The exemplary likeness expresses the thing more perfectly than the caused thing itself expresses itself. On account of this, God knows things more perfectly through their likenesses than he would know them through their essences; and angels know things more perfectly in the Word than in their own reality.250

The full force of Bonaventure's exemplarism can be seen in this third level, where things have a preeminent existence in the Word. It is this preeminent existence that establishes the intimate coincidence between God and the world and which provides the central element in Bonaventure's speculative articulation of Francis' cosmic religious experience. We can attempt to reconstruct the essential elements in Francis' religious experience by searching through his own writings and the early biographies. From this evidence it would be safe to claim that Francis experienced each creature as a unique expression of God's fecundity. He rejoiced in the variety of creatures; he admired the grandeur of the sun and the simplicity of an earthworm. He reverenced each creature for its individuality, as expressing something unique about God.251 We could say that for Francis each individual creature expressed something about God that no other creature could express. It is this profound sense of the interpenetration of the world and God that Bonaventure articulates in metaphysical theological terms in his doctrine of exemplarism, whereby each individual creature has within the Word its own ratio aeterna and its preeminent existence. Thus echoing Francis, we can extend Bonaventure's statement, claiming that I will know each thing better in God than in its very self.

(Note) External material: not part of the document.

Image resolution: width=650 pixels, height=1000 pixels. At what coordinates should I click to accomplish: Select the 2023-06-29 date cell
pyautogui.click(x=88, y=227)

Bonaventure's Epistemology

According to Bonaventure's exemplarism, all creatures are shadows reflecting God as their cause. All creatures are also vestiges of the Trinity, reflecting the divine power, wisdom, and goodness. Rational creatures reflect God in a special way for they are his image, having him as their object in the depths of their memory, understanding, and will. In his doctrine of man as image of God, Bonaventure's exemplarism coincides with his epistemology. In human knowledge, there is a coincidence of God and man, the unchangeable and the changeable, the infinite and the finite, the eternal and the temporal.252

According to Bonaventure, in all certain knowledge, God is present to us as the light that illumines our mind and the ground that supports the truth we discover. When man turns within himself and moves to God, he proceeds not through Aristotelian analogy but through Augustinian image. Man looks into his own subjectivity as into a mirror where the divine light shines. What he focuses on is the light that is reflected and not the mirror itself. God is both the light by which we see and the preeminent source of the forms we discern. He is, Bonaventure says, even more beautiful than the sun. While the sun has the power of radiating light, it does not contain within itself the forms of things, as God does. Hence God is more beautiful than the sun, since he not only radiates light, but has within himself the clear and brilliant forms of things. God, then, is the eternal exemplar, who represents things preeminently and in whom we read true reality.253 Although we abstract the forms of things from sense objects, these very objects are ultimately grounded in the divine mind so that in some degree we attain in a shadowy way the very archetypes of things in God. Thus our minds are bathed in the divine light and in touch with the eternal forms. God is in our mind and our mind is in God; all things are in God and God in all things. Thus along with his metaphysics of exemplarism, his epistemology of illumination establishes profound intimacy between God and creatures.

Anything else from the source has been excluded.